Twitter shares are surging in the pre-market, up 13%, after the company reported stronger than expected Q3 earnings and revenue thanks to higher spending from advertisers, even as the company’s Monthly Active Users dropped to 326 million in the third quarter, below the 330 million expected, and a decrease of 9 million from the second quarter.

The social media company reported Q3 adj. EPS of 21c, above the 14c estimate on revenue of $758.1 million, also above the $701.3 million expected.

Adjusted Ebitda of $295.4 million, beating consensus estimates of $237.4 million.

Twitter’s 29% jump in revenue marks the third consecutive quarter of double-digit growth according to Bloomberg, and Twitter has reported positive net income for four straight quarters.

At the same time, while sales and earnings have grown stronger, Twitter has suffered from a drop in user metrics, especially after purging its ranks to eliminate fake accounts, an effort that continues ahead of the U.S. midterm elections in November.

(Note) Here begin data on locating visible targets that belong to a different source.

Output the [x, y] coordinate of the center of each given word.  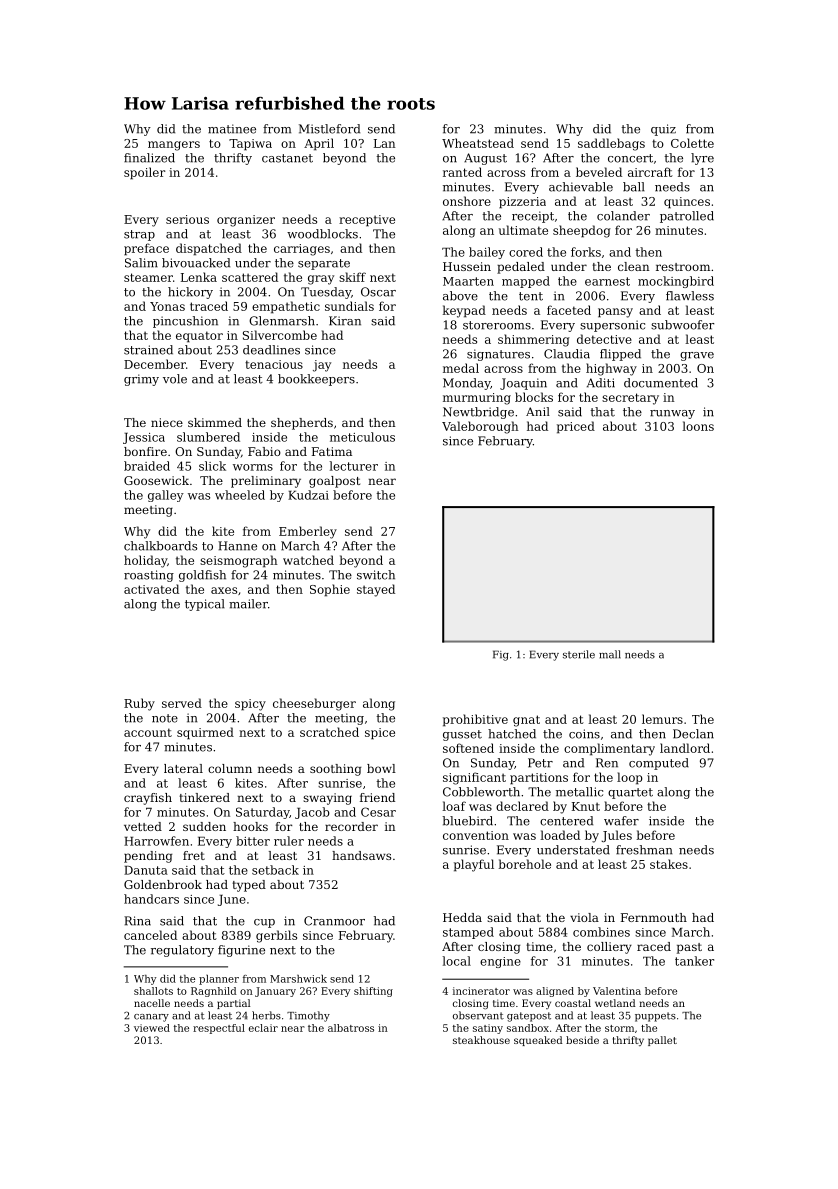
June [232, 900]
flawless [690, 296]
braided [147, 466]
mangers [174, 146]
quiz [663, 130]
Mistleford [329, 129]
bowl [381, 768]
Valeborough [480, 427]
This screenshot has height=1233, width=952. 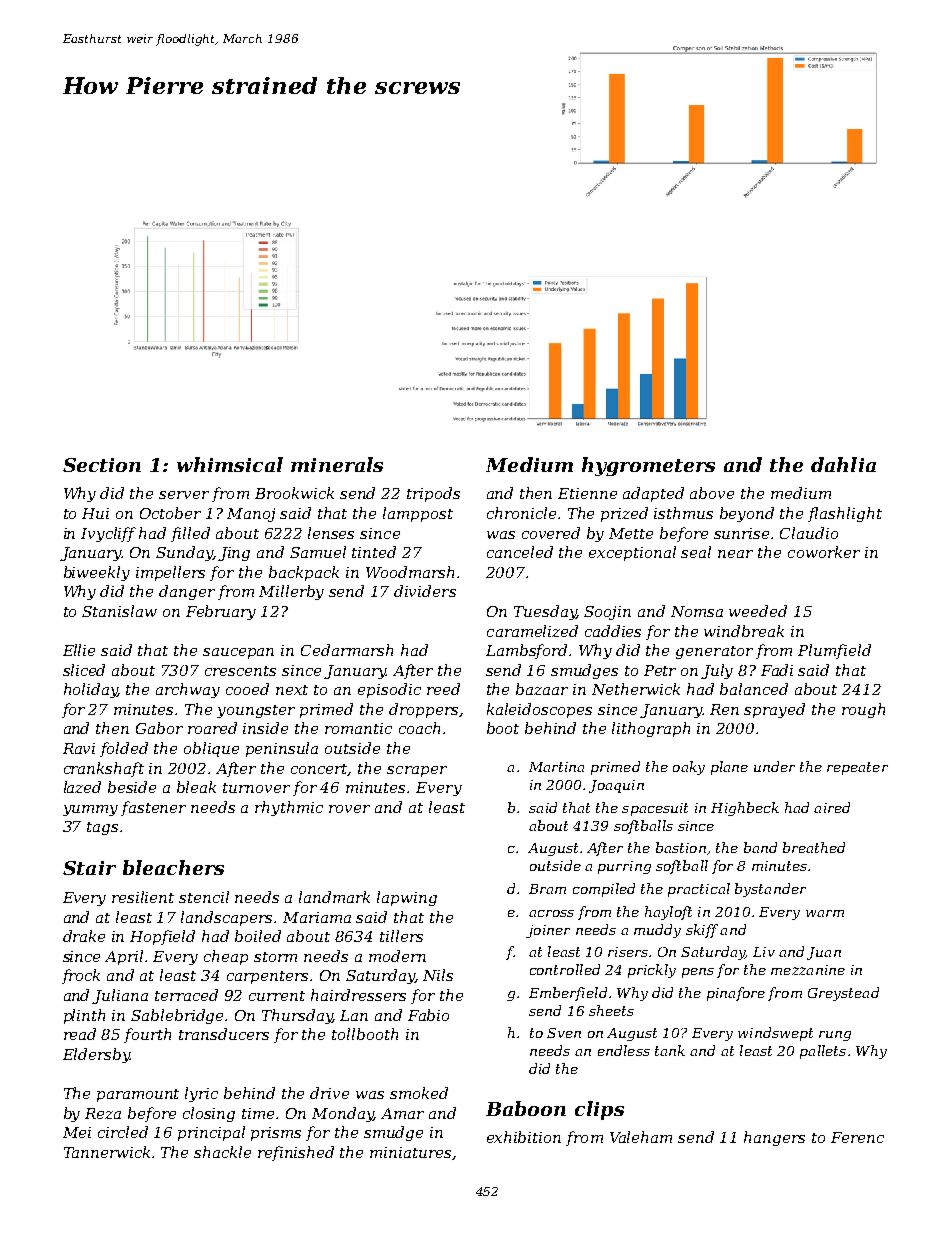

“We have a more engaged audience and we are delivering a better return on investment for advertisers,” Chief Financial Officer Ned Segal said in an interview with Bloomberg. “We are now seeing the fruits of our labor and going into the fourth quarter we have the wind in our backs.”

Like Facebook, Twitter had come under pressure to clean up its platform even as it relies on user growth to drive its advertising business. The company said it had kicked off millions of accounts in recent months, and while the company acknowledged that it has had to divert resources to cope with the challenge, executives say the cost is necessary to support the health of its platform over the long term.

As a result of this cleanup, the number of MAUs fell to 326 million (International MAUs 259 million; U.S. MAUs 67 million), down 9 million from the second quarter and below the 330 million analysts expected. The user number was also down 4 million from the same quarter a year ago. Twitter warned in its July earnings report of a continued drop in the metric as a result of efforts to clean up its service and stricter privacy rules in Europe. The company said those trends will continue and lead to another decline in monthly users for the fourth quarter.